Researchers have identified more than 3,000 bank run episodes between 1863 and 1934 using artificial intelligence to scan millions of historical newspaper articles, revealing that the majority of bank runs didn't actually result in bank failure. The new study, published by economists at the Federal Reserve Bank of New York, Federal Reserve Bank of Richmond, and MIT Sloan School of Management on July 7, 2026, creates the most comprehensive database of bank runs in U.S. history by extracting information from over 374 million digitized newspaper pages. The findings challenge conventional assumptions about bank runs, showing that many distressed banks survived without closing their doors.

The data reveals a striking split: researchers found 1,906 bank runs that didn't involve failure compared to 1,515 runs that did end in failure. Overall, the database contains 13,069 episodes involving a suspension and 10,330 episodes involving a failure during the 1863-1934 period. The run rate spiked dramatically during major crisis years—1873, 1884, 1893, 1907, and the Great Depression—with runs without failure especially pronounced during these systemic panics. The Panic of 1893 featured a particularly large number of runs without failure but with temporary suspensions, while runs with failure peaked during the Panic of 1893 and the Great Depression. The geographic center of banking distress shifted over time, starting concentrated along the Eastern Seaboard in cities like New York and Philadelphia, then spreading westward by the 1890s to the Great Plains, Mountain West, and Pacific Coast as the banking system expanded into agricultural and mining frontiers.

#### PROVIDED RECORDS
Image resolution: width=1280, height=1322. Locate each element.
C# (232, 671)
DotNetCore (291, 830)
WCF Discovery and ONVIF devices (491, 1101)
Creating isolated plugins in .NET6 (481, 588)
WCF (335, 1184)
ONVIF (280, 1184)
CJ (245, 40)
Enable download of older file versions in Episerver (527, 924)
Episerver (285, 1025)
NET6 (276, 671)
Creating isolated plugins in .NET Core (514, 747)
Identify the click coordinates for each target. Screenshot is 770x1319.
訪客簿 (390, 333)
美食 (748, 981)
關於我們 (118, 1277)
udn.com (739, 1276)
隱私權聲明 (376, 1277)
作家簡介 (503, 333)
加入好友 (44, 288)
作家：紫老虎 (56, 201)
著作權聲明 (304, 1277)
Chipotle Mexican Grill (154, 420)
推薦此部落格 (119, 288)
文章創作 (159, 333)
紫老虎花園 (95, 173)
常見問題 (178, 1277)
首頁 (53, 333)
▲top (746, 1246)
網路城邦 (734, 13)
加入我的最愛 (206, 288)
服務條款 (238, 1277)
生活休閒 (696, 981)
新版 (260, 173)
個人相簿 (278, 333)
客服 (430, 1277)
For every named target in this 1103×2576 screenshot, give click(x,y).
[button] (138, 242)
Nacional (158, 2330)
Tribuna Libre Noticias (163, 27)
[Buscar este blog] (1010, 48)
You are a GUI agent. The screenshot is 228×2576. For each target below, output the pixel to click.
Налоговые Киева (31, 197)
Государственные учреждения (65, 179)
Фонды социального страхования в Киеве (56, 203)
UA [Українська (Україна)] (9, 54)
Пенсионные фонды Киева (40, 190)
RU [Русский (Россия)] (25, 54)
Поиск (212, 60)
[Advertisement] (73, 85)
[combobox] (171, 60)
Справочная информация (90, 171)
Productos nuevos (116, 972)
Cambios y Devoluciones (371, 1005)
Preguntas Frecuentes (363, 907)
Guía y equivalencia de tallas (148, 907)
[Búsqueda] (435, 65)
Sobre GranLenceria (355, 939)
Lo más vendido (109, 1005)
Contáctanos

#### CHECK YOUR UNDERSTANDING
1. Using the text on U.S. bank runs above the data, write out the part starting with "Researchers have identified" and going on through "closing their doors.", and swap "newspaper" for "press".
2. Pick up the text on U.S. bank runs from its last sentence and keep writing.

#### ANSWERS
1.
Researchers have identified more than 3,000 bank run episodes between 1863 and 1934 using artificial intelligence to scan millions of historical press articles, revealing that the majority of bank runs didn't actually result in bank failure. The new study, published by economists at the Federal Reserve Bank of New York, Federal Reserve Bank of Richmond, and MIT Sloan School of Management on July 7, 2026, creates the most comprehensive database of bank runs in U.S. history by extracting information from over 374 million digitized press pages. The findings challenge conventional assumptions about bank runs, showing that many distressed banks survived without closing their doors.

2.
The researchers built their dataset by feeding roughly one million "candidate articles" mentioning banks and financial distress keywords into large language models, which then extracted structured information about what happened, when, and why. The study explains that the LLMs can understand nineteenth-century newspaper prose in context—recognizing when an article describes depositors "clamoring for their money" without using the word "run," and filtering out false positives like articles about ships running into riverbanks. The authors note that historical regulatory filings documented when banks closed but "do not indicate whether a run occurred before failure," and there are no systematic records of banks that survived runs without closing. Every identified episode is documented at www.finhist.com/bank-runs, where users can browse by state, city, year, or bank type and read the original newspaper articles.

The database reveals patterns that were previously hidden in the historical record. Systemic crises appeared as nationwide waves—the Panic of 1873 clustered first in New York City, then radiated to Chicago, St. Louis, New Orleans, and smaller cities, while the 1893 crisis originated in the interior with more runs in the West and South tied to distress in railroads, silver mines, and agriculture. The research also uncovers regional episodes that never reached national panic status: the 1920s, remembered as prosperous, showed a steady stream of bank failures in the agricultural Midwest and South, foreshadowing the Great Depression's surge. The authors say this new database "opens the door to answering a range of questions that were previously difficult to study," particularly about when and why runs historically led to failure versus survival—insights that can inform modern policy discussions about financial stability.